The empirical results of this first transnational wealth-related health inequality analysis demonstrate that the distribution of wealth and of health outcomes across countries affects the estimation of health inequalities in country-by-country comparisons and that these limitations can be overcome using the same sources of data currently used in the literature. The transnational wealth index analysis confirms a large and increasing divergence in household wealth between Haiti and the Dominican Republic over time. However, poorer Dominican respondents living primarily in rural areas are still not as wealthy as the far fewer relatively wealthy Haitian respondents living primarily in urban areas. Acute child health outcomes of fever, cough, and diarrhea are common throughout the island, and decomposition results do not identify a consistent geographic driver of inequality among these outcomes. In contrast, the long-term child health outcomes of underweight, stunting, and wasting were all much more prevalent in Haiti.23 It appears that this is not attributable to differential incidence of short-term disease, rather, the extremely high concentration index values point to long-term wealth-associated determinants such as nutrition, living conditions, and healthcare access. The ratio of child deaths follows the same mould as these long-term health outcomes, albeit at slightly lower levels of wealth-related inequality.24 In contrast to these long-term health outcomes, HIV status exhibits a very different distribution. The magnitude of wealth-related inequality is just as large as child deaths, but the decomposition identifies country of residence to be a major driver of inequality, with urban/rural status reducing this inequality significantly. This is because HIV status is the only health outcome which is more prevalent in urban areas, which are relatively wealthier than rural areas in both countries. Looking at the wealth-related inequalities in health over time, it is encouraging that following increases from waves three to five, a decrease in wealth-related inequality for every health outcome has started to take hold.

Researchers investigating global health inequalities should take note of several aspects of these empirical results. First, limiting analysis of health inequalities to country-by-country comparisons effectively ignores the influence of shifting levels of national disease prevalence, absolute wealth, and inequalities in both wealth and health. A researcher could conclude, for example, that wealth-related inequalities in wasting had gone from very low levels in wave three to non-existent in waves five and six using country-by-country comparisons. However, using a transnational sample, the large inequalities primarily driven by country of residence and subregion become clear. Complex distributions of disease can also be made clear, as demonstrated by HIV prevalence in waves five and six. Rather than simply finding that richer Haitians and poorer Dominicans are more likely to be HIV prevalent, a picture emerges of relatively “middle class” urban residents of Hispaniola having an elevated risk of infection. Even attempting to consider the relative distribution of wealth seen in Fig. 1 would be impossible if country-by-country methods were used.

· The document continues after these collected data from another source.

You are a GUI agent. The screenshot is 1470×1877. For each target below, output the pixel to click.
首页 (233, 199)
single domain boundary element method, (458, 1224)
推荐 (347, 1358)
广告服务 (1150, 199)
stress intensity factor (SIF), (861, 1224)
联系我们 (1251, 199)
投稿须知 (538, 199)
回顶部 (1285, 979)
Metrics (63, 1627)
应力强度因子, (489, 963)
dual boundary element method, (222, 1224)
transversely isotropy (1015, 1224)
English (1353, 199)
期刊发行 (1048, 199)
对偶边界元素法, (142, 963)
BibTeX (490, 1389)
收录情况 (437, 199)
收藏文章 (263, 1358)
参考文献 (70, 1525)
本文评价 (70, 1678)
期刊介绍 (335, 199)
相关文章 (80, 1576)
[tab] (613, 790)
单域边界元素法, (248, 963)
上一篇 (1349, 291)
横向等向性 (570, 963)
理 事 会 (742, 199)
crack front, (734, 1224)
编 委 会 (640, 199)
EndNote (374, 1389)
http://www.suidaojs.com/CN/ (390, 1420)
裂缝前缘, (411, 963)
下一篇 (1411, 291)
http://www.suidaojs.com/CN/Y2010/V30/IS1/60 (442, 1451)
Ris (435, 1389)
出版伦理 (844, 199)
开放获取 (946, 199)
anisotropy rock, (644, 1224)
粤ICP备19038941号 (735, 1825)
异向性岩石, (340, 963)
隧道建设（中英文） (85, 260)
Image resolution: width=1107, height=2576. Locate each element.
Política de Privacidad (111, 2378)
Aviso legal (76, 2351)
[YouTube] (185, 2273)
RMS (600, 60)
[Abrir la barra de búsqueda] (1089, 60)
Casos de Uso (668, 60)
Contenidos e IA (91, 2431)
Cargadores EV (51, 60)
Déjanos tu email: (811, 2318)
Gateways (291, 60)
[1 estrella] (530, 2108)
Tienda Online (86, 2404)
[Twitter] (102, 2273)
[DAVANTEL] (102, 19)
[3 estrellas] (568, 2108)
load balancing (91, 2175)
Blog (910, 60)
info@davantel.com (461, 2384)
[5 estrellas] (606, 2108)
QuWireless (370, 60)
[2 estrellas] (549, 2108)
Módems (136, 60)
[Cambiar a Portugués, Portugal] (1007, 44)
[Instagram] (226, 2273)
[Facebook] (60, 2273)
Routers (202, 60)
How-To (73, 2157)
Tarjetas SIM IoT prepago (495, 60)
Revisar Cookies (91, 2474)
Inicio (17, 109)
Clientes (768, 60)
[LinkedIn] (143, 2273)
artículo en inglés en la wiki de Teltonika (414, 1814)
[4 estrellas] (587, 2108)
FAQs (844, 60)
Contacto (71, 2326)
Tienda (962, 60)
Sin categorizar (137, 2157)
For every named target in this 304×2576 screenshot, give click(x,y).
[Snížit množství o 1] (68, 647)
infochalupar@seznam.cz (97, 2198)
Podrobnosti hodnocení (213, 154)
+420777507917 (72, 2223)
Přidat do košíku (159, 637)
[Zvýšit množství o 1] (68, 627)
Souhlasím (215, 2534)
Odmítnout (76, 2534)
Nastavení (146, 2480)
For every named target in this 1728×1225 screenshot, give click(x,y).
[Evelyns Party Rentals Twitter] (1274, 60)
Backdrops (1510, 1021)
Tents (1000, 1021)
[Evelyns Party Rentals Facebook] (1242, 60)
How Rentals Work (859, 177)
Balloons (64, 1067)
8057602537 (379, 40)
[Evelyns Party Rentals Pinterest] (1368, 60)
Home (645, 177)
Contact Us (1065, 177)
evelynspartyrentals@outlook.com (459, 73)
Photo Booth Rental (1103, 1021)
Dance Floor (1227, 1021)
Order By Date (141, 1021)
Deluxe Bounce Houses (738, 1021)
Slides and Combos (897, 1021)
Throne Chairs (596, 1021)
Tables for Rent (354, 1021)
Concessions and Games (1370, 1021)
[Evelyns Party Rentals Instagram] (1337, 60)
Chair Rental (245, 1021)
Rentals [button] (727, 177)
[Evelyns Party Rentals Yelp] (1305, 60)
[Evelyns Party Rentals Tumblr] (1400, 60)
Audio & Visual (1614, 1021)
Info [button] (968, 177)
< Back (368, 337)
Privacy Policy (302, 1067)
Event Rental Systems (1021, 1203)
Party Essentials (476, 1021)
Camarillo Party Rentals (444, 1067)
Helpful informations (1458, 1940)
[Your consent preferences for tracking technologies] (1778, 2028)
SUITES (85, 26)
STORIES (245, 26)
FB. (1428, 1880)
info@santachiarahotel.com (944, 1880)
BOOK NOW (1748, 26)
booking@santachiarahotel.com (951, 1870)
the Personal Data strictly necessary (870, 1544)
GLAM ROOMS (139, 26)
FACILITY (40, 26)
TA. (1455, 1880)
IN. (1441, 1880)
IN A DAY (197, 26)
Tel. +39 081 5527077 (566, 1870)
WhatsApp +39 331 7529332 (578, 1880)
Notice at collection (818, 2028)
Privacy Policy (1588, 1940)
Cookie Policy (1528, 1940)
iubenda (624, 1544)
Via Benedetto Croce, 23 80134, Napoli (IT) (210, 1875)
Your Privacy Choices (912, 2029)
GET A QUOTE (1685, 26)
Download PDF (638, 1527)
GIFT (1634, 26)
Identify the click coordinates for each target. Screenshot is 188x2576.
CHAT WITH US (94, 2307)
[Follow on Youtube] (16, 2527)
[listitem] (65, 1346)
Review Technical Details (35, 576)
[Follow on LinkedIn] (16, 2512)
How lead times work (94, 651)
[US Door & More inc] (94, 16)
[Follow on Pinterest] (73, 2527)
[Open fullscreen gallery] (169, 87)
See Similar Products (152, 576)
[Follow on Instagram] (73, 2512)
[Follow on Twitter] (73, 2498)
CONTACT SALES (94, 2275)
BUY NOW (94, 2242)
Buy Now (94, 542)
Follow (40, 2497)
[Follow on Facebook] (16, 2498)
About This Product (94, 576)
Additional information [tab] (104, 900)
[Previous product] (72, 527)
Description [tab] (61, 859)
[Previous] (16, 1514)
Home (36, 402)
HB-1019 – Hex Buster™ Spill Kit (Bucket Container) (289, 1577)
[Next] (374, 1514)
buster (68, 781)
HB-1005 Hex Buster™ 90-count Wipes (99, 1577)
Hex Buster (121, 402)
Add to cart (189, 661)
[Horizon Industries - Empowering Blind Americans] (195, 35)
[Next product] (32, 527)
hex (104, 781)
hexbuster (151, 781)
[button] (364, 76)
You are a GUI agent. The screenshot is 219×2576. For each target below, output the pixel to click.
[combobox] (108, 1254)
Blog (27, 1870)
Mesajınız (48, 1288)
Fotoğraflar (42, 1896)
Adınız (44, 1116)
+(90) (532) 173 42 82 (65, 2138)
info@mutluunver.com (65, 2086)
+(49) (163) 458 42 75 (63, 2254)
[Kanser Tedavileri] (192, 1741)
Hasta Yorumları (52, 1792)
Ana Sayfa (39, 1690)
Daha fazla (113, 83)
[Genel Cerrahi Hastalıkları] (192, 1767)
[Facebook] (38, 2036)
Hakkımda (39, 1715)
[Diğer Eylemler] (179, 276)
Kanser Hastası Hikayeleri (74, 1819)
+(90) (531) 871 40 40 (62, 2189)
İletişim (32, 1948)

Examining the change in health inequalities from wave to wave clearly reveals the hidden effects we hypothesized in our simulated data. Changes in wasting inequalities from wave five to wave six, for example, would lead a researcher believe that since wealth-related inequalities had increased in both countries, the overall inequality must have increased using country-by-country methods. In spite of this, there was actually a substantial decrease in transnational inequality primarily due to error #1 identified in the simulated survey data. Just as significantly, changes in stunting, underweight, and wasting from wave three to five would have led a country-by-country researcher to a somewhat mixed conclusion. Wealth-related inequalities had decreased significantly in the Dominican Republic for each outcome, while there was either a decrease, an increase, or no change in inequalities in Haiti. This would have led a researcher to the uncertain but tempting country-by-country conclusion that inequality had probably been reduced overall. Despite this appearance, the transnational approach reveals that overall inequality had actually increased due to a combination of factors, including larger between-country income inequality and larger reductions in absolute prevalence in the richer country. When considering the overall picture of changes in the distribution of health and wealth over time in Hispaniola, these findings are unsurprising, however had a country-by-country approach been undertaken, they would have been completely overlooked.

The limitations of these findings mostly relate to survey data methods and difficulties in comparing data across national boundaries. Some health outcomes may be affected by recall or other biases inherent in survey methodology, but half of the outcomes presented are physically measured or lab tested, allowing for apples-to-apples comparisons between countries. It is possible that household assets are valued differently or are of different quality between Haiti and the Dominican Republic, meaning that direct comparisons of these assets would not be appropriate. Wealth indices, whether they are calculated using PCA or not, are not equivalent to household expenditure or income (Howe et al., 2009). This does not mean that the indices are any less valid, but rather that a separate dimension of SES is being measured. In fact, the greater stability over time, potential causal pathways from assets to health outcomes, and direct comparability between countries give wealth indices several advantages over measures based on national currencies or purchasing power parity equivalents. These advantages have even led to promising research assigning an estimated national income distribution according to each household’s relative asset index ranking, developed at least in part to address transnational SES measurement issues (Harttgen and Vollmer, 2013, Joseph et al., 2018). The effect of divergent country-level wealth and disease prevalence is large due to the extreme case selection method used in this study, however, there are many other countries which would likely produce similar results. The results should not be taken to be generalizable to any other contexts due to the case selection method, therefore, and further study should be conducted to reveal whether these trends are echoed in other regions of the world. Although the methods described are theoretically applicable in any country, household asset data are not routinely collected in more wealthy regions such as Europe, meaning that our findings are most applicable to low- and middle-income countries.

The transnational approach is informed by the rapidly growing field of global income and wealth inequality measurement, which primarily utilizes internationally standardized household surveys as data sources and inequality measures such as the Gini index and generalized entropy measures – tools and data sources which have direct analogues in the field of health. Although it has been a topic of theoretical discussion for well over a century, the first published empirical estimation of global income distribution (Milanovic, 2002) was only possible after the widespread implementation of household surveys in the developing world. Global income distribution estimates have since become more comprehensive, both in terms of population and years covered, and have been reinforced through the use of different methodologies and data sources (Darvas, 2016, Lakner and Milanovic, 2013). This research has begun to provide evidence that the within- and between- country composition of inequality changes over time and is sensitive to policy change and technological change. Additionally, research into the political geography of wealth inequality has begun to produce insights into the complex political and economic determinants of inequalities at different scales of analysis (Beramendi, 2012).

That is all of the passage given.